Playing Games, Adding Drills
I played a few more games and observed that while one agent might reach 8 victory points, the weakest agents were crashing to 3 victory points. In particular, settlement placement during the setup phase was still inconsistent, so I added 10 drills that refined first and second settlement placement logic. These drills addressed ore and wheat priority for mid-game city building, the importance of resource diversity, and how to evaluate brick versus wood scarcity on a specific board.
I re-did the clustering, learned new cluster-specific guidelines, then played five more 4-player games against the improved agents. I won three of them, a 60% win rate. My average score dropped to 8.6 victory points. The best AI across those games still averaged 8.0 victory points.
This batch of games revealed a completely different class of failure. Agents were making effective settlement locations, building into the game, but failing in a few tricky situations: for instance, agents were often ending their turn while holding 8 or more cards instead of making bank trades to get below the hand limit before the dice roll, and robber placements were not optimal. They were also still making some silly mistakes, occasionally building roads that led nowhere, with no valid spot to place a settlement at the end. I added 9 more drills covering these issues.

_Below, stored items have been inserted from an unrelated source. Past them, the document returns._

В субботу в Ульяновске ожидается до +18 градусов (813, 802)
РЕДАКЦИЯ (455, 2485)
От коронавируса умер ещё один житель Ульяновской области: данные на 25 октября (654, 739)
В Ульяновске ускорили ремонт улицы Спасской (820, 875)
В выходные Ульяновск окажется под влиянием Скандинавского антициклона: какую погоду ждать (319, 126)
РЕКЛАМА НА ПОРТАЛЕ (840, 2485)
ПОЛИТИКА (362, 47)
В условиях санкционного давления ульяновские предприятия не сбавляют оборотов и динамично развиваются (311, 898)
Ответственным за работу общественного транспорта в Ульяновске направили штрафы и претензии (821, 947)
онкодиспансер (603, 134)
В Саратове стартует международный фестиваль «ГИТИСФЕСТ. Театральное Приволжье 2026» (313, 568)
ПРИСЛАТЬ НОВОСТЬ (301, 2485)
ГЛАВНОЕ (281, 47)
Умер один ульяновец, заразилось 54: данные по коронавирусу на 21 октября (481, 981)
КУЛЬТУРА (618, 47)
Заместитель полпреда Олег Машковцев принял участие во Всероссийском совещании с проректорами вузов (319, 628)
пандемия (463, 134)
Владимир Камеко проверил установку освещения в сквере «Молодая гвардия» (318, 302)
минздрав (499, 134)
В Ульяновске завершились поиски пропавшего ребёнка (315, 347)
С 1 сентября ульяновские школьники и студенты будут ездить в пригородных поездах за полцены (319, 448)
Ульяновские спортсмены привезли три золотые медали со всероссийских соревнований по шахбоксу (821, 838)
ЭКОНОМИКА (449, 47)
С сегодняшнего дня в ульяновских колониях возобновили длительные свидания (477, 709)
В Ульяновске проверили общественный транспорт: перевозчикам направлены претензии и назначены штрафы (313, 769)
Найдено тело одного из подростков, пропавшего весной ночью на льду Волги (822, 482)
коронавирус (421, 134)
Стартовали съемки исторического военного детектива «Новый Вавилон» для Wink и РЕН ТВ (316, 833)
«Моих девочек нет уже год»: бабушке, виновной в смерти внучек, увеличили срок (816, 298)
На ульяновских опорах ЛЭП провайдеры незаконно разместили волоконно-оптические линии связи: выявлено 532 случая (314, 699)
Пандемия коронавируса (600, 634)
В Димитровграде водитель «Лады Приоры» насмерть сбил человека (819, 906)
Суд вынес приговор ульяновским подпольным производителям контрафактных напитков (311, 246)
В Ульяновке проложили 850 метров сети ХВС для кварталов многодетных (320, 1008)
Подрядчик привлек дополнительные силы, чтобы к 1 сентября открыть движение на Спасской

Blocking green on a high-value tile (green is winning since it has development cards not visualized here):
Evaluating whether a road is building toward a viable expansion:
Rebuilding the clusters, I won 2/4 games3 I played against the latest agents, a 50% win rate. My average score was now 7.25 victory points. The best AI across those games averaged 8.25 victory points. Qualitatively, the agents were playing better and better, and I was having a fun time playing against the agents.
Key Technical Choices
I used gpt-5.2 without thinking because extended reasoning modes are slow, and latency matters for a real-time game interface. The retrieved guideline does the strategic lifting, so the model doesn’t need to do deep search.
I stored everything in SQLite—every game, every state transition, every decision, every piece of reasoning. This made it trivial to go back and create drills from positions I’d played days earlier.
I excluded all strategic advice from the base game rules to cleanly separate the guideline retrieval mechanism as the only source of strategy. I had tried making an initial version of the ReAct agent with generic Catan strategy in the prompt, but it tended to qualitatively make the agent worse, not better—there are a lot of potentially contradictory strategies to follow (when to build roads vs settlements vs cities, etc.), so it’s better to exclude all this information, and only include the strategic guideline relevant to the current situation.
What’s next?
I was nowhere near hitting a plateau of my system, and I hadn’t really optimized a lot of the design decisions—I doubt my vibe-coded retrieval system is optimal, the guidelines are probably overfitting I didn’t use train/val splits to generate candidate guidelines, etc. And yet, without prompt engineering or using a reasoning model, I’d turned an agent making mistakes in virtually all phases of the game—setup, trading, building settlements and cities, using development cards—into a decent agent that was actually fun to play with! Even in the modern age of LLM agents, collecting data specifying your desired model behavior goes a long way :)
VLMs aren’t ready yet :)
All designations of correct vs incorrect are my opinion, and some decisions were made for playability, such as minimizing infeasible trade requests.
Apologies for the small sample sizes. I could evaluate far more games by making the agents simply play against each other, and I will explore this in the future, but I could iterate far faster by playing a few games (in which I directly observed many mistakes), and directly patching the issues with drills.